First National Bank of Fort Smith announced a $100,000 donation in support of a combination bike and skate park in downtown Fort Smith on Friday (Oct. 13). The park will be located at 121 Riverfront Drive on the property that would have initially contained the planned United States Marshals Museum.
The museum site recently relocated to a nearby plot of land still along the riverfront to accommodate a smaller facility that will help it hit its targeted Sept. 24, 2019 opening.
On the new park and donation announcement, FNB President and CEO Sam Sicard told Talk Business & Politics the $100,000 will push private fundraising goals for the public-private partnership beyond $300,000, which is past the halfway point. The private sector has other unannounced cash donations and commitments at this point, Sicard said, but there is still ground to cover to hit the $600,000 goal. Funds will be donated through 501(c)(3) organization Park Partners of Fort Smith. Other donors include Steve Clark of Propak Logistics and Bill Hanna of Hanna Oil and Gas.

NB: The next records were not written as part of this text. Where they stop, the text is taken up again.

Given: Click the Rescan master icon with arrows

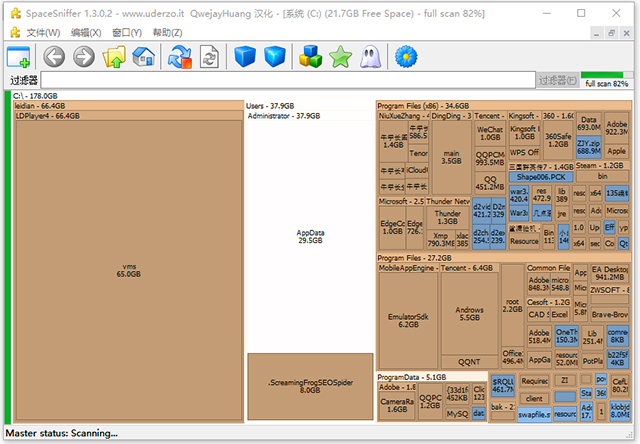Looking at the screenshot, I should [x=180, y=58].

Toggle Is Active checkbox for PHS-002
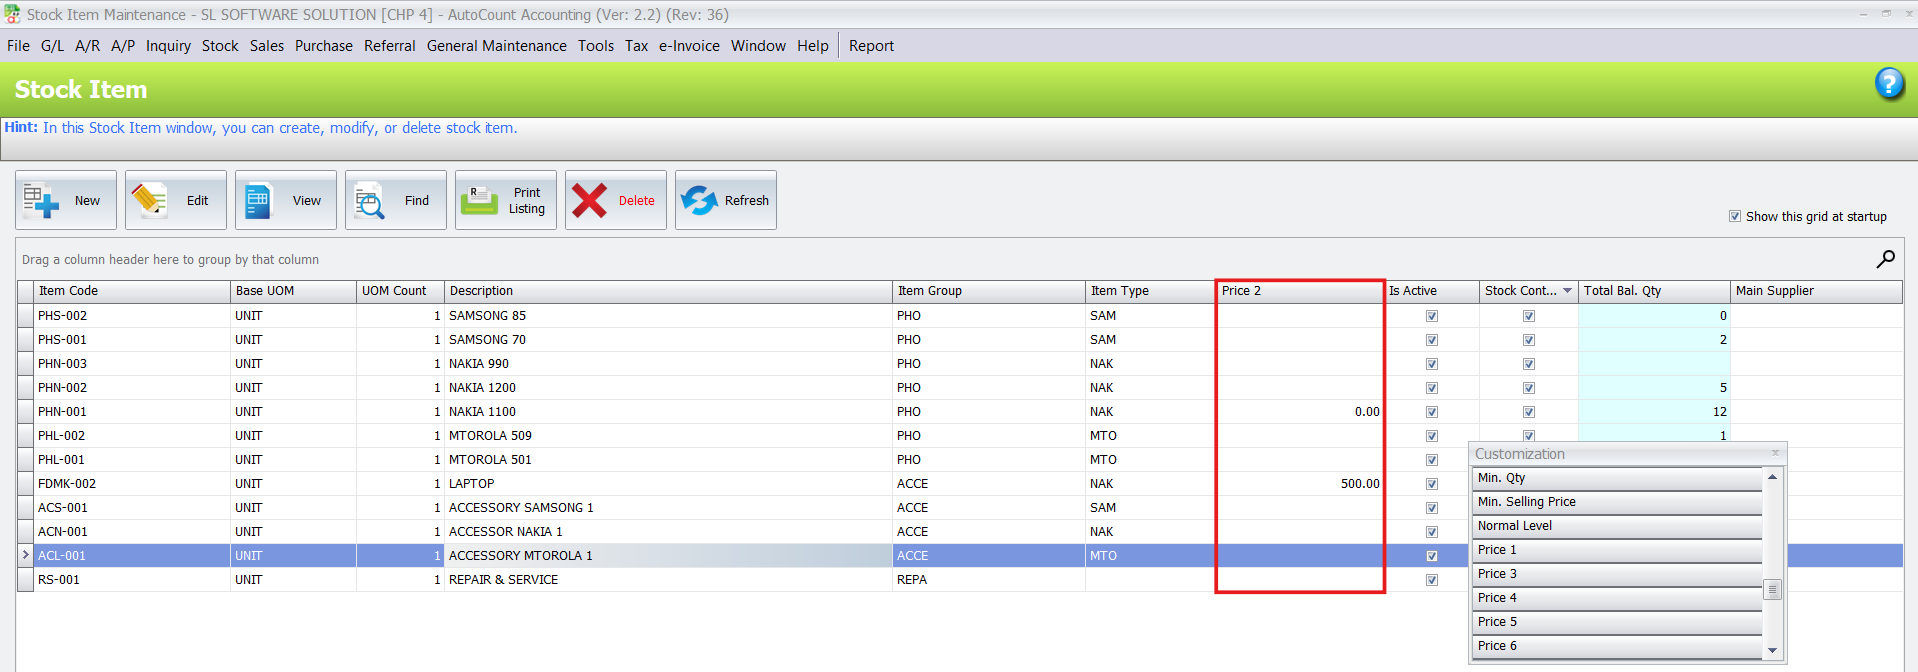click(1431, 316)
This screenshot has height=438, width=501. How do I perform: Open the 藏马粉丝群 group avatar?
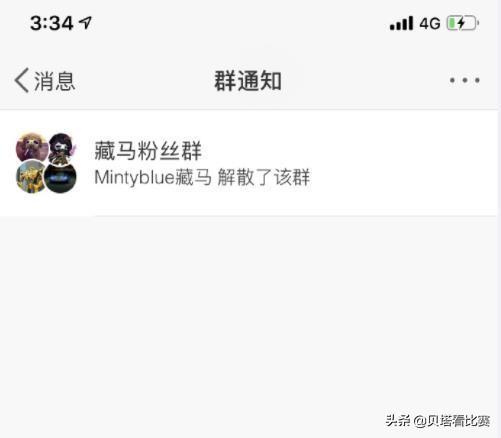(46, 163)
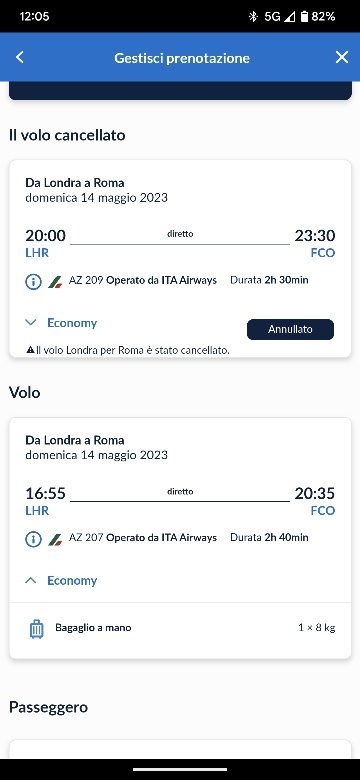Go back using the header arrow
Screen dimensions: 360x780
pyautogui.click(x=19, y=58)
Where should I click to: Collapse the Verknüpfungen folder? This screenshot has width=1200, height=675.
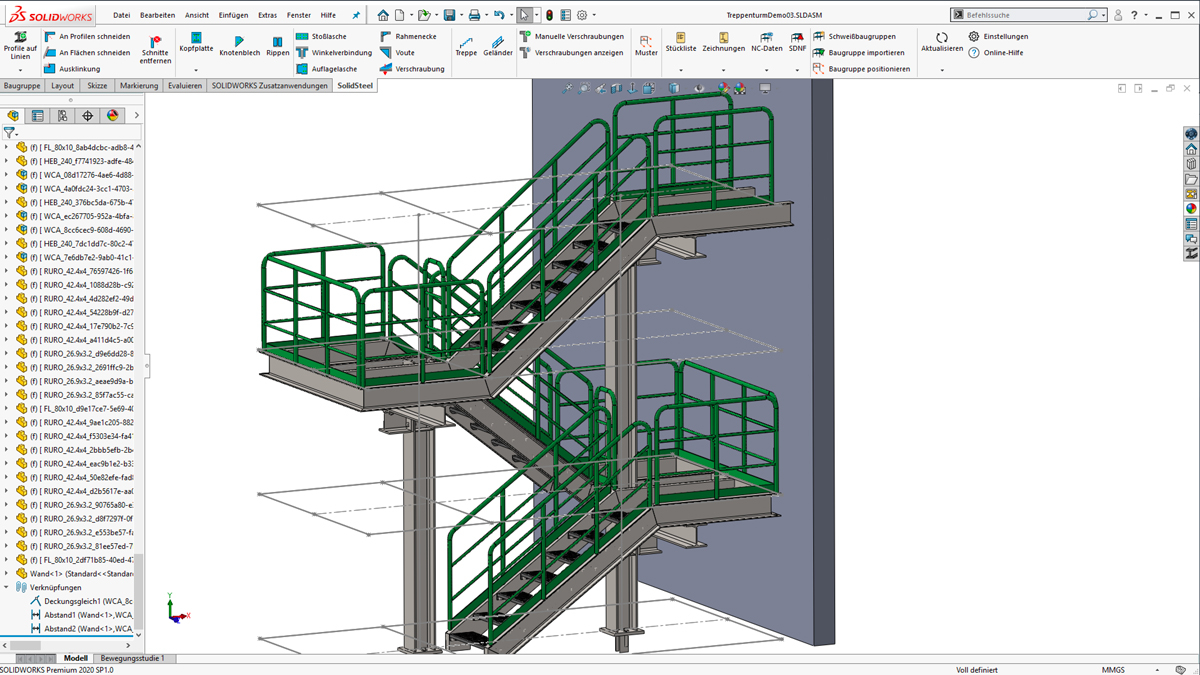click(x=7, y=588)
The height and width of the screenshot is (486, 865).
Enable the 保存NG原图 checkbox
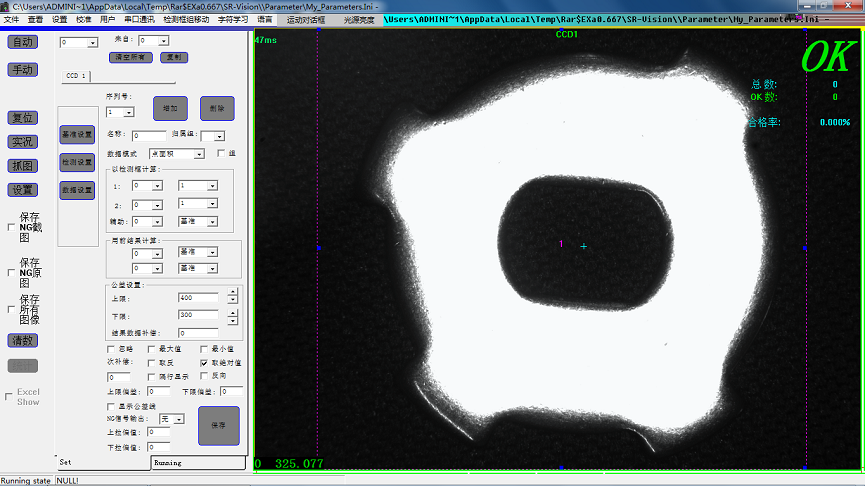11,272
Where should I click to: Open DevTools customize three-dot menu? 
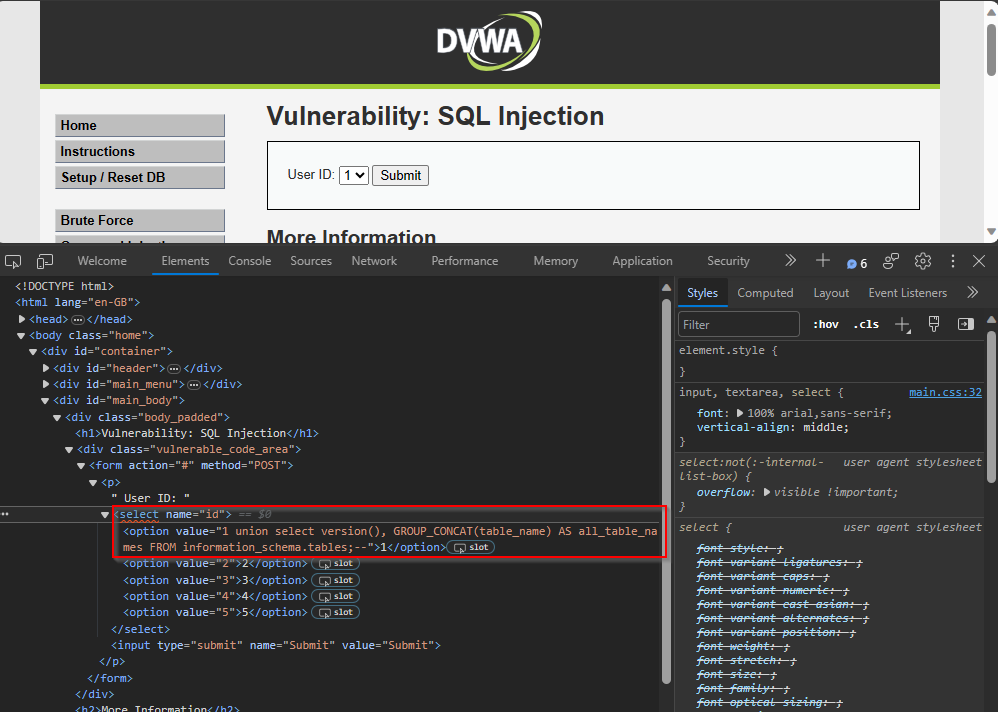point(952,261)
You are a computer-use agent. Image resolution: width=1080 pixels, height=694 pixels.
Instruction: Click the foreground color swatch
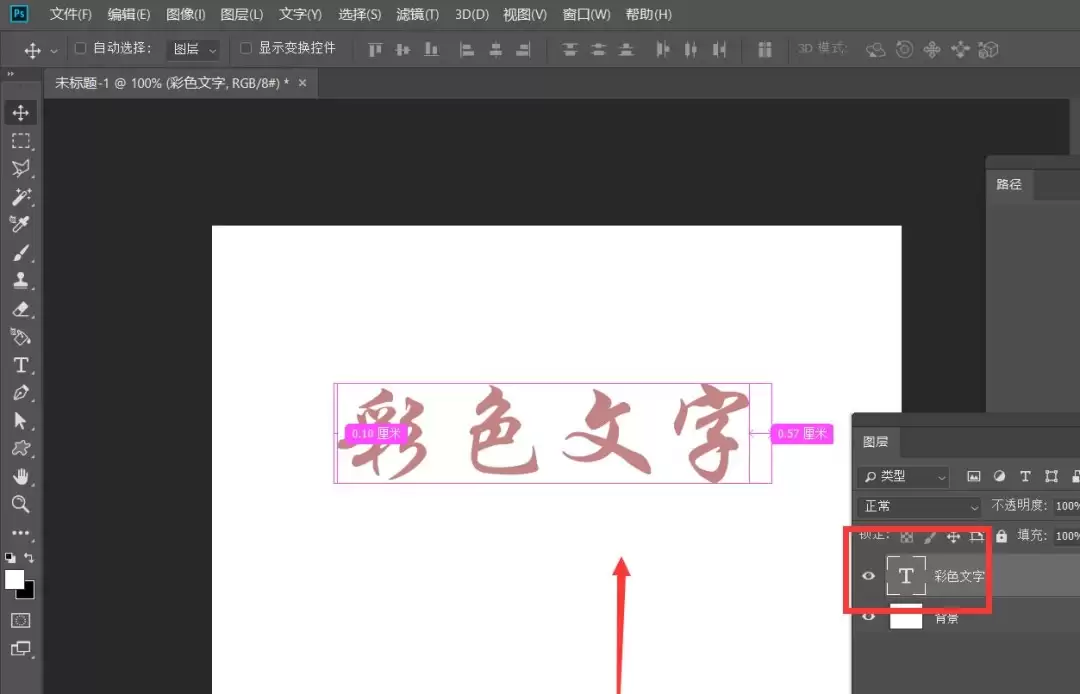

Sicard said private donors will pay for the park itself while the city will purchase the land and handle needed infrastructure such as parking lot and restrooms out of its capital improvement budget funded by the existing 1/8-cent sales tax. The city will receive funds from Park Partners and then send out requests for proposal.
Westphal Properties had initially donated the land to the museum, which is expected to sell to the city of Fort Smith for around $200,000. Sicard said the deal hasn’t closed yet, but with it, he expects the city’s side to be between $600,000 and $700,000, bringing the overall somewhere in the $1.3 million to $1.4 million range. Sicard anticipates the park to open “around Memorial Day weekend next year.”
The skate park will feature a pump track running around it — something Sicard says will be the “jewel” as the park’s most expensive feature.
“We got the idea from a similar park in Kanab, Utah,” Sicard said. (Link here for video of Kanab Skate Park.)
The goal of the park, Sicard said, is to have something for all ages, including a small track for strider bikes and children still on training wheels. There will also be intermediate and advanced tracks for teens and experienced riders.
“This will be a true park, where there is not just one thing to do but multiple things, to hopefully maximize usage and appeal,” Sicard said.
He continued: “We want it to be a regional destination, and we’re not aware of a combination bike and skate park like this one in the region. There are some separate trails in Northwest Arkansas, but nothing that combines the two. It will also tie in with the Greg Smith Riverfront Trail so you can connect to that if you want. There are just a lot of different opportunities there for tourists and locals to come downtown, stay downtown, eat downtown, and go to the Marshals Museum (when it opens).”
The park will be free to families as well, something Sicard says “we sometimes lose sight of as to how beneficial that is — an outdoor activity that does not cost anything.”